_Task brief_
Begin at the line containing "Millet (314, 1870)" in the data below and go on through the line containing "[Close Popup] (884, 1140)", repeating each line exactly; include both ends and no other line.

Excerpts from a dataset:

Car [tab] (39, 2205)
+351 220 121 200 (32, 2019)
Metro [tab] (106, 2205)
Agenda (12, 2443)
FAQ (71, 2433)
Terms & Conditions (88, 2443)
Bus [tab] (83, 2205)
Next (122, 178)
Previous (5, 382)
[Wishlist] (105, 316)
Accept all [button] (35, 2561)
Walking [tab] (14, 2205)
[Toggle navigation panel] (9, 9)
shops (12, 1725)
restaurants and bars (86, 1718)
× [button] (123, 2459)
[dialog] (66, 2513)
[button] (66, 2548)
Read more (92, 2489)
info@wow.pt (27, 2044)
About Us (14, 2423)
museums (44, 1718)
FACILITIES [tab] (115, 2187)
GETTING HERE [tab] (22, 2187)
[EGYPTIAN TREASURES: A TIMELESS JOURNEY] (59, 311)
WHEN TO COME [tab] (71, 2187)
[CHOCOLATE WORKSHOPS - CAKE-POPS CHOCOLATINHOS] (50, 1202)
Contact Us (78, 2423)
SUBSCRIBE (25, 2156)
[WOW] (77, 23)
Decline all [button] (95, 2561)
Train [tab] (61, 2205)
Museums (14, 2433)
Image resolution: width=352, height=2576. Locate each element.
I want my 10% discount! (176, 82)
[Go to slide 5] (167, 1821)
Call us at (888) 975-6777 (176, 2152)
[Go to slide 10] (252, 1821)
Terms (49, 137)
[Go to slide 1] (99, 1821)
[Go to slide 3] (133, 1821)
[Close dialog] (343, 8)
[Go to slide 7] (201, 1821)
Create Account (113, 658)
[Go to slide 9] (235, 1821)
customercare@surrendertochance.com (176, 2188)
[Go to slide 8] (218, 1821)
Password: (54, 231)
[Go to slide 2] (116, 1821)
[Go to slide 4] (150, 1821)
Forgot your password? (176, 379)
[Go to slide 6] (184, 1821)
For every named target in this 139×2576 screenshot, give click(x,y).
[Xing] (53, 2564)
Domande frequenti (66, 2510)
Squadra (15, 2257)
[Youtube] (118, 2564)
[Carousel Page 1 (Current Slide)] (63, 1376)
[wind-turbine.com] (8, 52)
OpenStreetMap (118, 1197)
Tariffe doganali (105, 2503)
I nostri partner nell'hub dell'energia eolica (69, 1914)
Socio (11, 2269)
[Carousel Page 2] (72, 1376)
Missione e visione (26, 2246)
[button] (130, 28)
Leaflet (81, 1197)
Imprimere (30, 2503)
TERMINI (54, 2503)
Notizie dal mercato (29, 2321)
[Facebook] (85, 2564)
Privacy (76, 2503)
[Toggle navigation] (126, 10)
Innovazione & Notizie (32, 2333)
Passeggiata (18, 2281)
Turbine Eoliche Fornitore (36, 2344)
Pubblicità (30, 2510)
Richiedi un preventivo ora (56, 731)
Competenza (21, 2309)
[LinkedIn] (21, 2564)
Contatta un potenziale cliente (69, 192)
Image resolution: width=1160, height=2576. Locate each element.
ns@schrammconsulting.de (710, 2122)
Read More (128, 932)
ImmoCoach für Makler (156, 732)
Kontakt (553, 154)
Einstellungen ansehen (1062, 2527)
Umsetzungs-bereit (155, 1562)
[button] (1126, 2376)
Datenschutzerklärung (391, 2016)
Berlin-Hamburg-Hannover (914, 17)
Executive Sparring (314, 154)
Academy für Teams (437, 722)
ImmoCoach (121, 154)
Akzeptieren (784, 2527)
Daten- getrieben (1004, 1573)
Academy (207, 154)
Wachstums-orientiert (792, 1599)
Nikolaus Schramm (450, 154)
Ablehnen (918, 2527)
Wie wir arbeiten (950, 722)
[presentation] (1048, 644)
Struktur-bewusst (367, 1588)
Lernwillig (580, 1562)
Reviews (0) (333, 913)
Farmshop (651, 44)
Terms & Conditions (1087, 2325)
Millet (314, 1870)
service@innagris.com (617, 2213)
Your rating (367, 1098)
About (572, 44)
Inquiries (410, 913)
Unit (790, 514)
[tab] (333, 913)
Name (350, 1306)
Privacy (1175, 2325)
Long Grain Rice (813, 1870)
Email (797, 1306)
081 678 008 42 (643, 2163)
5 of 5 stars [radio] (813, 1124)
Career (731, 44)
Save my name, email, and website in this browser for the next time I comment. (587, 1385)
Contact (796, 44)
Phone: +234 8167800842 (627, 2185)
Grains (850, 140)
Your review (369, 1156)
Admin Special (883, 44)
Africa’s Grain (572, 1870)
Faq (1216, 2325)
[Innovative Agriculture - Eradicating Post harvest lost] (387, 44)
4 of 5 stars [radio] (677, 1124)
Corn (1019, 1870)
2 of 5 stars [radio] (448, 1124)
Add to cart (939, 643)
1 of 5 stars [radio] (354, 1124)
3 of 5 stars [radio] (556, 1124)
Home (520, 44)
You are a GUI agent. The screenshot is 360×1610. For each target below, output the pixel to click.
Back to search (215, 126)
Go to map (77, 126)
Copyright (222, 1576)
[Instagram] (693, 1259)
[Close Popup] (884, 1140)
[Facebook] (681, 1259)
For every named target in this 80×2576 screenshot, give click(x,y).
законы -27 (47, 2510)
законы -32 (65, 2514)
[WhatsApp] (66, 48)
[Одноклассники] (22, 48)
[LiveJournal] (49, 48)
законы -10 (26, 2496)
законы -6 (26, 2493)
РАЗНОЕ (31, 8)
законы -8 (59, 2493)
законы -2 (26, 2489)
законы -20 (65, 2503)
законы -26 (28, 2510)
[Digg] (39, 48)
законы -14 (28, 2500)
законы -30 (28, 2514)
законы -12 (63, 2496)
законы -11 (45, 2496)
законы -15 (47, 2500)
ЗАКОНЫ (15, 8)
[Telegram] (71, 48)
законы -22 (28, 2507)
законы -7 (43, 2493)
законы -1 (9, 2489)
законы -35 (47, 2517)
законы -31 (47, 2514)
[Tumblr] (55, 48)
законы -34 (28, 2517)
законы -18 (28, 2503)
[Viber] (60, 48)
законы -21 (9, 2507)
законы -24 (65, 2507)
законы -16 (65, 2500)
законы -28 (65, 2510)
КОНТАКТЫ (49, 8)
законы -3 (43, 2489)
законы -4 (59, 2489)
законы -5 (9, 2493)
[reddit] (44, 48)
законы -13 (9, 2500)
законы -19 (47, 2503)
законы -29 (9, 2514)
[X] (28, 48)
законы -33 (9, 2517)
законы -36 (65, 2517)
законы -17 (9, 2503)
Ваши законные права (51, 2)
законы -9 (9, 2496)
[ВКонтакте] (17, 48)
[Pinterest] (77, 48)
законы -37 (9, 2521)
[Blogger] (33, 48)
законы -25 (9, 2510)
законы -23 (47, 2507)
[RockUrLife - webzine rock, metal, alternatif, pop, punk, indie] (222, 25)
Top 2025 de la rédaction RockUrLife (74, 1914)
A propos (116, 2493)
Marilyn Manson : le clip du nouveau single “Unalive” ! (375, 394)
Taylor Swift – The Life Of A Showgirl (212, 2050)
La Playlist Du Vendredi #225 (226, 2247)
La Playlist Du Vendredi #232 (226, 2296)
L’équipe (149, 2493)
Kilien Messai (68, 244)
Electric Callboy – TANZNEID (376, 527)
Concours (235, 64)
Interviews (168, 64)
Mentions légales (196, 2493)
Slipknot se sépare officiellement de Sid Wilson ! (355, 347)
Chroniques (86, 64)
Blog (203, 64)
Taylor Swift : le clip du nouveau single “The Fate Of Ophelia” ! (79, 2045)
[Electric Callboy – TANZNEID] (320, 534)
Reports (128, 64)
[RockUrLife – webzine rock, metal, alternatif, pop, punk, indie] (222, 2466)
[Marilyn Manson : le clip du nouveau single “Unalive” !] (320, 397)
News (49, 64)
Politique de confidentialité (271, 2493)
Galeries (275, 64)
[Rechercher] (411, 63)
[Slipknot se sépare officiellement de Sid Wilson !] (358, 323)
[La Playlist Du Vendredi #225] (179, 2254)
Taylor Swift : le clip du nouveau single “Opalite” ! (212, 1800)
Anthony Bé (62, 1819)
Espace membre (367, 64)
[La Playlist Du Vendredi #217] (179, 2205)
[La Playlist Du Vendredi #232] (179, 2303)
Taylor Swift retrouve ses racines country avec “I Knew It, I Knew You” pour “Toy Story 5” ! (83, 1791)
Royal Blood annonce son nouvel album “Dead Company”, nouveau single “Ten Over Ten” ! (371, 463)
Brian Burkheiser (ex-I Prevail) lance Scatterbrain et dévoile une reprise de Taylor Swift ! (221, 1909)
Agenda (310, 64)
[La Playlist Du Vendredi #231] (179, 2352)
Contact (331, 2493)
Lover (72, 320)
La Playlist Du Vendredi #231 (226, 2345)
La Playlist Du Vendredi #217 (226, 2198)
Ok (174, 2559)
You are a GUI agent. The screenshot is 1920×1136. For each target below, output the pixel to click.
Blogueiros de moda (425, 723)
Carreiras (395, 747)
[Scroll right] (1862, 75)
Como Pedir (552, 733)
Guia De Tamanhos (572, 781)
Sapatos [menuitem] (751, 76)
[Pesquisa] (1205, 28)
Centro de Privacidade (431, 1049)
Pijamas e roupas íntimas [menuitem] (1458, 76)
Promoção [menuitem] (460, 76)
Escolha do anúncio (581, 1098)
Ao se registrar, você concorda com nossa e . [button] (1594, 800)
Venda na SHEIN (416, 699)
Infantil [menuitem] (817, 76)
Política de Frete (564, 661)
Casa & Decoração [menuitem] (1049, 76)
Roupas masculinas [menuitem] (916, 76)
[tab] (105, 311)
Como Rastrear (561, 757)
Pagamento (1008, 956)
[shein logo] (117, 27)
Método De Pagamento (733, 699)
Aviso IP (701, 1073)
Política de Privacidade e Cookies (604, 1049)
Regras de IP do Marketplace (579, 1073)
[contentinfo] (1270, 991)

_Answer space_
Millet (314, 1870)
service@innagris.com (617, 2213)
Your rating (367, 1098)
About (572, 44)
Inquiries (410, 913)
Unit (790, 514)
[tab] (333, 913)
Name (350, 1306)
Privacy (1175, 2325)
Long Grain Rice (813, 1870)
Email (797, 1306)
081 678 008 42 (643, 2163)
5 of 5 stars [radio] (813, 1124)
Career (731, 44)
Save my name, email, and website in this browser for the next time I comment. (587, 1385)
Contact (796, 44)
Phone: +234 8167800842 (627, 2185)
Grains (850, 140)
Your review (369, 1156)
Admin Special (883, 44)
Africa’s Grain (572, 1870)
Faq (1216, 2325)
[Innovative Agriculture - Eradicating Post harvest lost] (387, 44)
4 of 5 stars [radio] (677, 1124)
Corn (1019, 1870)
2 of 5 stars [radio] (448, 1124)
Add to cart (939, 643)
1 of 5 stars [radio] (354, 1124)
3 of 5 stars [radio] (556, 1124)
Home (520, 44)
You are a GUI agent. The screenshot is 360×1610. For each target below, output the pixel to click.
Back to search (215, 126)
Go to map (77, 126)
Copyright (222, 1576)
[Instagram] (693, 1259)
[Close Popup] (884, 1140)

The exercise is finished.